Above: 📷 Courtesy of Huffington Post
By Arts Editor Cheryl Folland
Buzzfeed, Saturday Night Live, Last Week Tonight with John Oliver, Facebook memes, and parody Twitter accounts have been pumping out satirical images and articles for years. It’s arguable that this past year contained some of the largest political scandals in recent memory, from the Black Lives Matter movement to the election of Donald Trump, there have been an abundance of hyperbolic media. One can scarcely go 24 hours without seeing a jab at President Trump, a clapback from Obama supporters, or an objectifying image of Prime Minister Trudeau.
Elahe Izadi, of The Waterloo Regional Record, raised concerns about satire in the time of fake news.

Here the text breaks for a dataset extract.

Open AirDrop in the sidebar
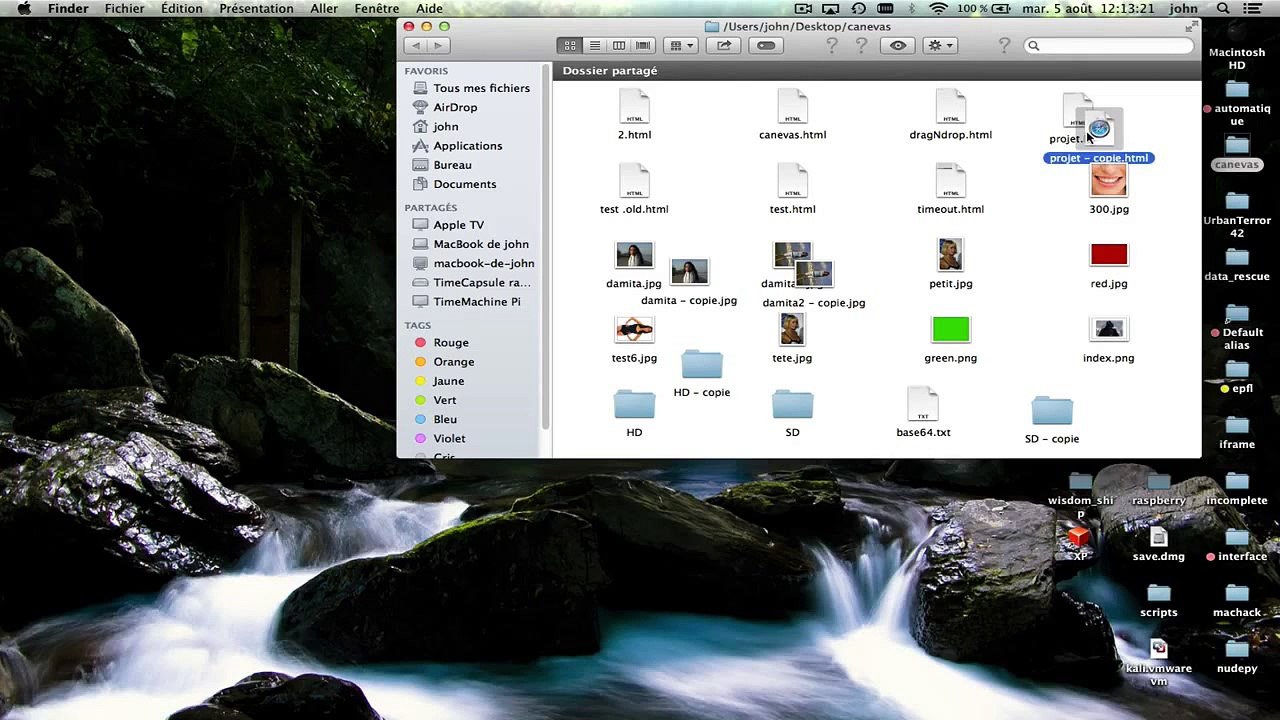1280x720 pixels. [455, 107]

Izadi discussed notable online satire publications, such as The Onion and McSweeney’s. The latter published President Trump’s Black History Month speech, verbatim, as if it were fiction.
VIU’s Creative Writing 310 class discussed how the written word can boost or detract relevancy of an issue in relationship to McSweeney’s post. One student commented, “you want this [Trump’s speech] to be satire. It’s disturbing and sad that he actually said these things.” Another student said, “Putting real words from a world leader on a satirical site says a lot about their standing, at least credibility, on an international level. It makes me wonder if Americans know how bad this situation really is.”
David Sim, of The Atlantic, discussed in his article, “The Toothless Buffoonery of Saturday Night Live” (March 6), how relevance is a tedious line, saying it’s “far easier for viewers of all political viewpoints to dismiss” characters that are portrayed as mindless simpletons. Those in power arrived at their position through strategy, whether that strategy was ethical or not: it took planning, cunning, and support. Representing the Trump Administration without considering all aspects can be alienating to audiences, resulting in an audible eyeroll, rather than political engagement.
Though the world seems to be apathetic towards the Trump Administration, there’s evidence to support that the international reputation of Prime Minister Trudeau is in a similar situation, but for a different reason. The Huffington Post has published articles and images focused on Trudeau’s looks, but they aren’t alone. Twitter is rife with comments on his face, tattoos, and physique—often at the neglect of vital political discourse. Is there a divide between political action and sardonic humour, or does the intensification of sarcastic articles and imagery point to a deeper issue?
In his book, Satire: Spirit and Art, George Austin Test says, “The satiric impulse, and its ritualized expressions, carry out the function of resolving social tension.” Written in 1991, are Test’s observations about hyperbolic irony still conistent with societal activity? In a cultural context of instant media shares, it’s time to re-evaluate how satire is used, more so, it’s time to motivate change rather than apathetic laughter.